3. It’s not common — and for many people, it may not be healthy — to walk around shredded all the time.
Being lean and being healthy aren’t always synonymous, despite what ubiquitous “fitspo” (or fitness inspiration) images all over social media would have us believe. These images of extremely lean women with motivational sayings like “Winners never take a day off!” or “Train insane or remain the same!” not only promote unsustainable habits, they also give a false sense of normalcy — even when we know that adequate recovery is an integral component in getting the results we want.
We’re expected to believe that’s just how these models look all the time, when in reality there’s a fair amount of dieting, strategic lighting, and photo editing going into those images. Furthermore, as Dr. Larissa Mercado-Lopez points out, these images also tend to promote the idea that there is only one way to have a “fit” body, and we know this is not true. There is no wrong way to have a body, and fit and healthy bodies come in a wide variety of shapes and sizes.
4. Getting leaner requires lifestyle changes, which you may or may not be ready to make — and that’s OK!
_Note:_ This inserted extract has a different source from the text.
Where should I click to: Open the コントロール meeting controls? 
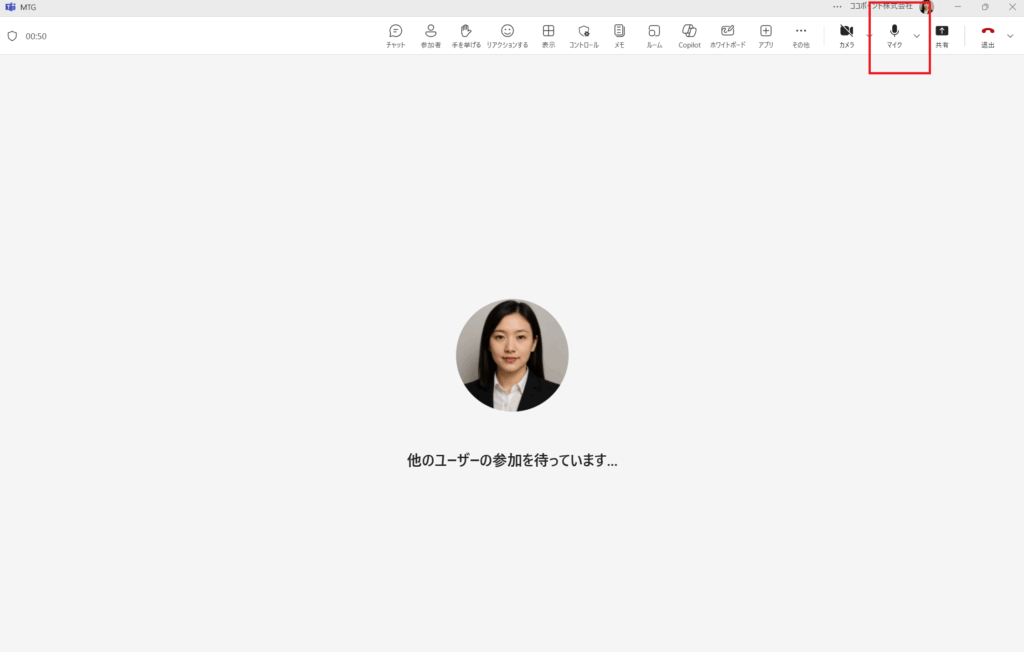[x=584, y=36]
I used to train a a Division I women’s soccer player who was naturally slim, athletic, and lean, yet she was interested in losing fat in her lower body. We discussed her training, nutrition, and lifestyle factors, all of which were aligned with her current body shape and size (and the Female Fitness Blueprint we outline here), and included space for an occasional cupcake, beer, or glass of wine (or two). With this information in hand, I had to be honest with her: in order to see changes in her already-lean physique, she would need to get quite a bit stricter in her diet and lifestyle.
When I asked if she was she willing to make those changes, the answer was a swift no, and that is absolutely OK.
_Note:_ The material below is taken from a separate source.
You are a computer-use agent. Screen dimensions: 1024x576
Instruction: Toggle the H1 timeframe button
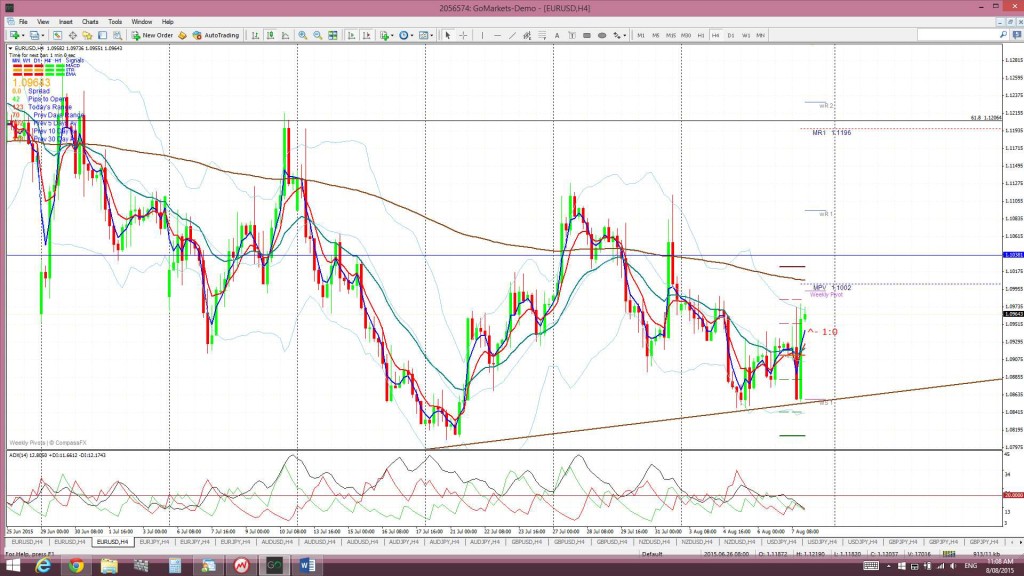coord(701,35)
If you don’t want to make additional lifestyle changes in order to change your body, that is entirely up to you. This athlete found the spot at which her aesthetics, performance, health, and lifestyle intersected in a way that worked for her. None none of them were exactly where she wanted them to be — knowing her, I’m certain she would have enjoyed being stronger, leaner, healthier, and able to be more relaxed with her nutrition all at the same time — but she had a solid balance.
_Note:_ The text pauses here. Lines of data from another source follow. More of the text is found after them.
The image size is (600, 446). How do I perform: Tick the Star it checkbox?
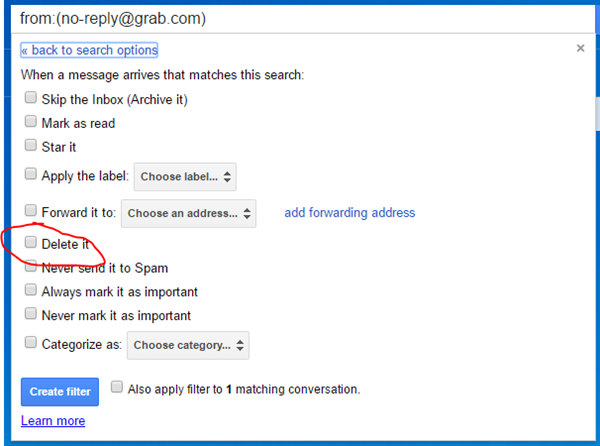30,146
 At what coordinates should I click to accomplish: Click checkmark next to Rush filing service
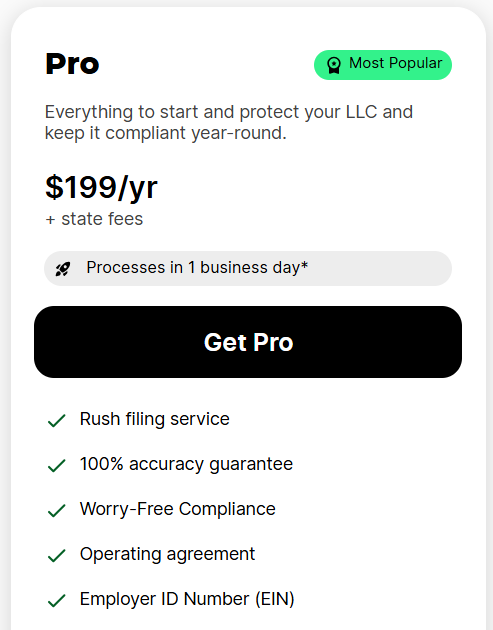57,420

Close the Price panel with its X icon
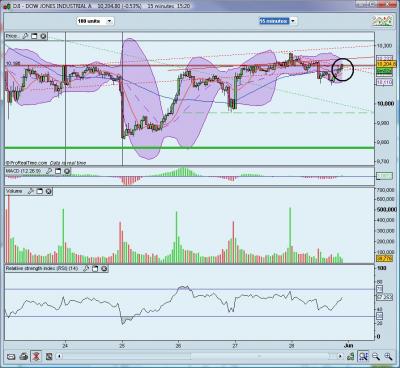(43, 36)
If making certain sacrifices in order to get extremely lean — (e.g. skipping social events, being in bed by 9 p.m. every night, training twice a day, etc.) seem worth it to you, that’s fantastic! Just recognize focusing on getting extremely lean in that way may affect your lifestyle, optimal health, and performance a bit as you focus on aesthetics for a while.
That’s the power of autonomy: figure out what you want, figure out what it takes to get there, and then decide if it makes sense for your life. That choice is entirely yours.
Time to Get Introspective!
If you’re tempted to pursue a more extreme level of leanness, here are some questions you should ask yourself first. They may help you devise your own course of action and, at the very least, assist you in uncovering your motivations:
- How lean do I want to be?
- Why is this goal important to me?
- Am I feeling any outside pressure to pursue this goal?
- What do I envision my life life will be like when I have achieved that goal?
- Have I tried to achieve this goal before? How did I feel mentally and emotionally? Physically?
Even if you don’t have an answer to all of these questions right away, taking the time to explore them can help you uncover why you’re interested in becoming really lean.
We understand that you may want to change your body — the way you look, the way you feel, the way you perform — but we also believe that you are enough as you are in this moment. You can love your body as it is, while still wanting it to look, feel, or perform differently than it does right now.